The Art Gallery of Greater Victoria has opened a new exhibition examining how Emily Carr saw the land and sites she painted in British Columbia, and how she’s seen by both artists and historians.
“Emily Carr’s legacy is intertwined with the land and sites of this region. She is celebrated for the way in which she articulated what she saw in these landscapes through painting and for how she interpreted and portrayed Indigenous village sites, landmarks and culture,” says AGGV Acting Chief Curator and exhibition co-curator, Nicole Stanbridge.
Continuing through July 2022, Emily Carr: Seeing and Being Seen is divided into two sections.
In Seeing, the gallery explores how Carr documented what was around her, highlighting many of the works she’s admired for today. Displaying 13 of Carr’s works from the AGGV collection including, including Odds and Ends, Big Eagle at Skidegate and Above the Gravel Pit, the focus here is on bringing a more fulsome narrative to the intersection of land and cultures that Carr documented through her work.

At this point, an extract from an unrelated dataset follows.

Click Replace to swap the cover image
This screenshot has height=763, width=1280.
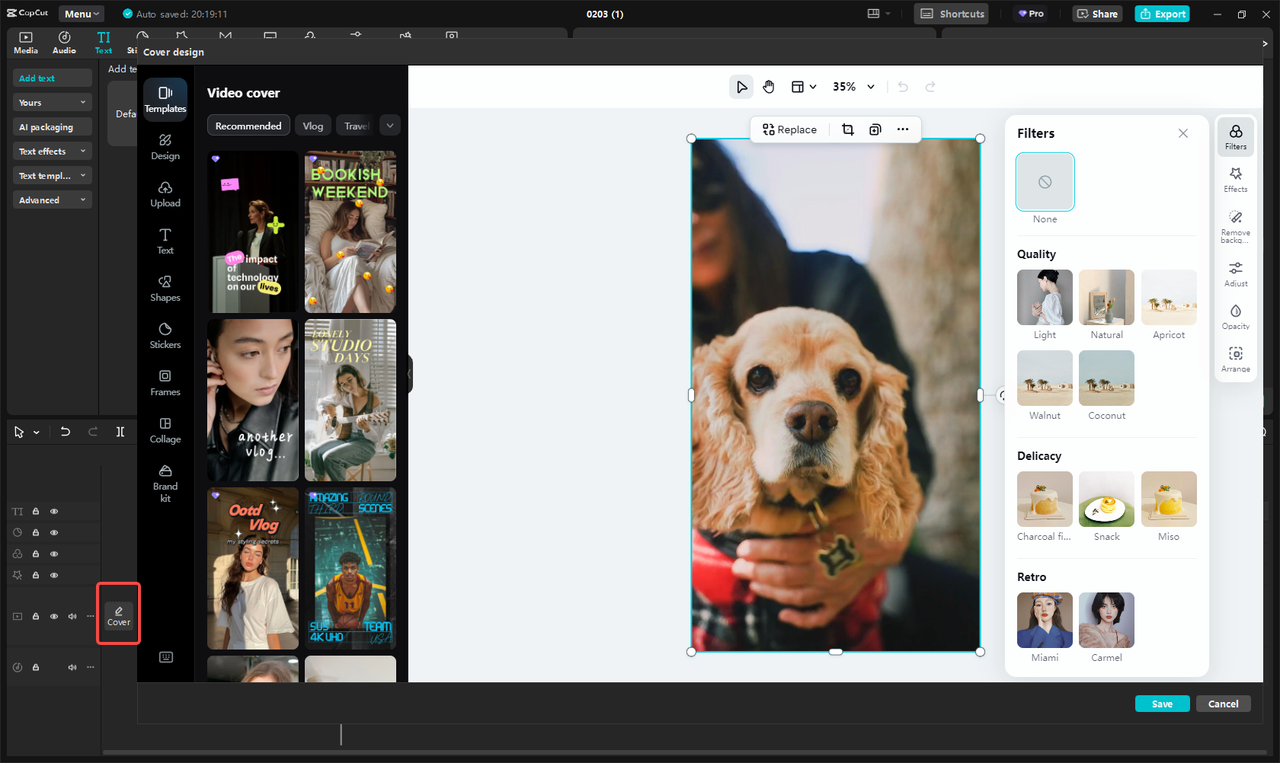click(790, 129)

The selected artworks show what Carr recorded through her paintings at these sites, and what other stories and lived experiences exist there – the stories, peoples and cultural significance that long precede these fleeting moments captured by a settler person at a very specific point and perspective in time.
The second part pf the exhibition, Being Seen, focuses on how artists and historians of various backgrounds and worldviews have reacted, and continue to react to, and interpret Carr’s legacy and body of work.
Being Seen examines works by other artists impacted by Carr’s legacy – artists who admire her work, historians who adore her, and works that hold her accountable and critique her engagement with Indigenous peoples.
Showcased in this section are artists such as Edythe Hembroff-Schleicher, Pat Martin Bates, Jack Shadbolt, Isabel Hobbs and Joan Cardinal-Schubert, offering many varied perspectives to engage with. Schubert’s work titled Birch Bark Letters to Emily Carr: Astrolobe Discovery depicts letters written to and imagined conversations between Carr and the artist of Kainaiwa ancestry.
“All of these artists see Carr through their own unique vantage point, and contribute to the ongoing discussion about what her work and legacy represent. The lens through which artists are seen by others shapes their legacy throughout their lives and after they are gone, and Emily Carr is no exception,” says exhibition co-curator, Mel Granley.
The exhibition, which runs in the AGGV’s Graham Gallery through July 2022
When it first opened in 1951, the Art Gallery of Greater Victoria exhibited art in the historic 1889 Spencer Mansion that is now adjacent to its seven exhibition galleries, constructed between 1955 and 1978. With almost 20,000 works of art, the Art Gallery has the largest public collection in BC and is a vibrant and active part of Victoria’s artistic community.